-- START --

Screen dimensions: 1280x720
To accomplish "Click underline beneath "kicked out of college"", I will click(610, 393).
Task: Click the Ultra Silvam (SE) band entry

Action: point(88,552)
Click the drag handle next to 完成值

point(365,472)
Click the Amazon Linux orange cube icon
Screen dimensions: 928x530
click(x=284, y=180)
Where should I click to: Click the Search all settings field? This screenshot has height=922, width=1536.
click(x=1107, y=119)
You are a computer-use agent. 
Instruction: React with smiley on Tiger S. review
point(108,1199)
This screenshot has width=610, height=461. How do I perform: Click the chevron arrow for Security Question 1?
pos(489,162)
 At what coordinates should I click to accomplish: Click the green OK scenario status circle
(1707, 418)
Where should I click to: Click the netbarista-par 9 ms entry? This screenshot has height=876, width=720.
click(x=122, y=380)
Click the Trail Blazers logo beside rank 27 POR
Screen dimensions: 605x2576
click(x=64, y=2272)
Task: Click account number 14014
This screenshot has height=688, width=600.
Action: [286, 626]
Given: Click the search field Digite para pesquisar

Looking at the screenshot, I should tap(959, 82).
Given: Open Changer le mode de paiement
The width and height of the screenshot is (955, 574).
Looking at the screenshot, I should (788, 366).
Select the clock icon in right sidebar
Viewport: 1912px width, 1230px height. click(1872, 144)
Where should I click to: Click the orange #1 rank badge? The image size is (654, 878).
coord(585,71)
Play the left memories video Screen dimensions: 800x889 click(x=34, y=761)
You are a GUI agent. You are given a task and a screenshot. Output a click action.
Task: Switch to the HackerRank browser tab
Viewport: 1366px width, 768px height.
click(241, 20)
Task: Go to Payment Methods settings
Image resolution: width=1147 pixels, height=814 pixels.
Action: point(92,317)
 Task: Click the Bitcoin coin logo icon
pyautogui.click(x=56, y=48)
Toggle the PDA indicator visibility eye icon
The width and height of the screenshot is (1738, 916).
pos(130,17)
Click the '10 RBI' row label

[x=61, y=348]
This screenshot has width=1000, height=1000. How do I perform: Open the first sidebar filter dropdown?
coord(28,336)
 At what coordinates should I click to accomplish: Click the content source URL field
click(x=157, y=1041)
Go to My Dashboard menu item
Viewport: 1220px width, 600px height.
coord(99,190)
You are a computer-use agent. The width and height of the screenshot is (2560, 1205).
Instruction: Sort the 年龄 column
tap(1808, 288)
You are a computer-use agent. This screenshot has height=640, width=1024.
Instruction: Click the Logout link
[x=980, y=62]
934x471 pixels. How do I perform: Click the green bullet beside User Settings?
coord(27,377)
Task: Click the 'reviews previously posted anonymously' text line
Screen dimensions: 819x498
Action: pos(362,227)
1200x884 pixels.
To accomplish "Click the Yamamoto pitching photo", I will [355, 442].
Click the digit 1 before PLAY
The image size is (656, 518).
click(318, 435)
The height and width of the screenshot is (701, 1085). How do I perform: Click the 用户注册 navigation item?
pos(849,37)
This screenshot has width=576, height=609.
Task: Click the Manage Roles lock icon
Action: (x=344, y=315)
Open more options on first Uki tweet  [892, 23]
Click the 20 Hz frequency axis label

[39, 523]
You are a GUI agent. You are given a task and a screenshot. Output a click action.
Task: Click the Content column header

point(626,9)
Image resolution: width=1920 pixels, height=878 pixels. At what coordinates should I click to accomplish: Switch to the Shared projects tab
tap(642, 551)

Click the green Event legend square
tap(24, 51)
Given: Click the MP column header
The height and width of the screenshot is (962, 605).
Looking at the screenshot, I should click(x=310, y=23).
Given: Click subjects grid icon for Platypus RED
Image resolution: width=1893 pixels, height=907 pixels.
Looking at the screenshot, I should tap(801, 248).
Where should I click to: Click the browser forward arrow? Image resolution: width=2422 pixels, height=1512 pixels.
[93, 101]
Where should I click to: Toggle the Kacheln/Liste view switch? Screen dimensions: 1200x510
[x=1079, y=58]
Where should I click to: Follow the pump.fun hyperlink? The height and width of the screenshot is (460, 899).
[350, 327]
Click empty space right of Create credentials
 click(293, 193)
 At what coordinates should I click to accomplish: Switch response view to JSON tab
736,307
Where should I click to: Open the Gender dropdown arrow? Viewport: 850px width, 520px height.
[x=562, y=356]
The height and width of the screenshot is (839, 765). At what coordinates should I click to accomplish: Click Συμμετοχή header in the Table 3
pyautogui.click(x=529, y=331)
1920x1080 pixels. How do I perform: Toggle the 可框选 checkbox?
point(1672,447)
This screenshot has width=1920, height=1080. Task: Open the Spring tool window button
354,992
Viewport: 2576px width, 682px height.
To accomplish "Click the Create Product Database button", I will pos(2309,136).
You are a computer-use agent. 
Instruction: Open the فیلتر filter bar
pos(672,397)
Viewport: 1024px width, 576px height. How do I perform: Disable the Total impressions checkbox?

-- END --

> **CHALLENGE**:
Reproduce all of the items above verbatim, keeping every line in its original order.

> **RESPONSE TO THIS EXERCISE**:
Screen dimensions: 1280x720
To accomplish "Click underline beneath "kicked out of college"", I will click(610, 393).
Task: Click the Ultra Silvam (SE) band entry

Action: point(88,552)
Click the drag handle next to 完成值

point(365,472)
Click the Amazon Linux orange cube icon
Screen dimensions: 928x530
click(x=284, y=180)
Where should I click to: Click the Search all settings field? This screenshot has height=922, width=1536.
click(x=1107, y=119)
You are a computer-use agent. 
Instruction: React with smiley on Tiger S. review
point(108,1199)
This screenshot has width=610, height=461. How do I perform: Click the chevron arrow for Security Question 1?
pos(489,162)
 At what coordinates should I click to accomplish: Click the green OK scenario status circle
(1707, 418)
Where should I click to: Click the netbarista-par 9 ms entry? This screenshot has height=876, width=720.
click(x=122, y=380)
Click the Trail Blazers logo beside rank 27 POR
Screen dimensions: 605x2576
click(x=64, y=2272)
Task: Click account number 14014
This screenshot has height=688, width=600.
Action: [286, 626]
Given: Click the search field Digite para pesquisar

Looking at the screenshot, I should tap(959, 82).
Given: Open Changer le mode de paiement
The width and height of the screenshot is (955, 574).
Looking at the screenshot, I should (788, 366).
Select the clock icon in right sidebar
Viewport: 1912px width, 1230px height. click(1872, 144)
Where should I click to: Click the orange #1 rank badge? The image size is (654, 878).
coord(585,71)
Play the left memories video Screen dimensions: 800x889 click(x=34, y=761)
You are a GUI agent. You are given a task and a screenshot. Output a click action.
Task: Switch to the HackerRank browser tab
Viewport: 1366px width, 768px height.
click(241, 20)
Task: Go to Payment Methods settings
Image resolution: width=1147 pixels, height=814 pixels.
Action: point(92,317)
 Task: Click the Bitcoin coin logo icon
pyautogui.click(x=56, y=48)
Toggle the PDA indicator visibility eye icon
The width and height of the screenshot is (1738, 916).
pos(130,17)
Click the '10 RBI' row label

[x=61, y=348]
This screenshot has width=1000, height=1000. How do I perform: Open the first sidebar filter dropdown?
coord(28,336)
 At what coordinates should I click to accomplish: Click the content source URL field
click(x=157, y=1041)
Go to My Dashboard menu item
Viewport: 1220px width, 600px height.
coord(99,190)
You are a computer-use agent. The width and height of the screenshot is (2560, 1205).
Instruction: Sort the 年龄 column
tap(1808, 288)
You are a computer-use agent. This screenshot has height=640, width=1024.
Instruction: Click the Logout link
[x=980, y=62]
934x471 pixels. How do I perform: Click the green bullet beside User Settings?
coord(27,377)
Task: Click the 'reviews previously posted anonymously' text line
Screen dimensions: 819x498
Action: pos(362,227)
1200x884 pixels.
To accomplish "Click the Yamamoto pitching photo", I will [355, 442].
Click the digit 1 before PLAY
The image size is (656, 518).
click(318, 435)
The height and width of the screenshot is (701, 1085). How do I perform: Click the 用户注册 navigation item?
pos(849,37)
This screenshot has width=576, height=609.
Task: Click the Manage Roles lock icon
Action: (x=344, y=315)
Open more options on first Uki tweet  [892, 23]
Click the 20 Hz frequency axis label

[39, 523]
You are a GUI agent. You are given a task and a screenshot. Output a click action.
Task: Click the Content column header

point(626,9)
Image resolution: width=1920 pixels, height=878 pixels. At what coordinates should I click to accomplish: Switch to the Shared projects tab
tap(642, 551)

Click the green Event legend square
tap(24, 51)
Given: Click the MP column header
The height and width of the screenshot is (962, 605).
Looking at the screenshot, I should click(x=310, y=23).
Given: Click subjects grid icon for Platypus RED
Image resolution: width=1893 pixels, height=907 pixels.
Looking at the screenshot, I should tap(801, 248).
Where should I click to: Click the browser forward arrow? Image resolution: width=2422 pixels, height=1512 pixels.
[93, 101]
Where should I click to: Toggle the Kacheln/Liste view switch? Screen dimensions: 1200x510
[x=1079, y=58]
Where should I click to: Follow the pump.fun hyperlink? The height and width of the screenshot is (460, 899).
[350, 327]
Click empty space right of Create credentials
 click(293, 193)
 At what coordinates should I click to accomplish: Switch response view to JSON tab
736,307
Where should I click to: Open the Gender dropdown arrow? Viewport: 850px width, 520px height.
[x=562, y=356]
The height and width of the screenshot is (839, 765). At what coordinates should I click to accomplish: Click Συμμετοχή header in the Table 3
pyautogui.click(x=529, y=331)
1920x1080 pixels. How do I perform: Toggle the 可框选 checkbox?
point(1672,447)
This screenshot has width=1920, height=1080. Task: Open the Spring tool window button
354,992
Viewport: 2576px width, 682px height.
To accomplish "Click the Create Product Database button", I will pos(2309,136).
You are a computer-use agent. 
Instruction: Open the فیلتر filter bar
pos(672,397)
Viewport: 1024px width, 576px height. How do I perform: Disable the Total impressions checkbox?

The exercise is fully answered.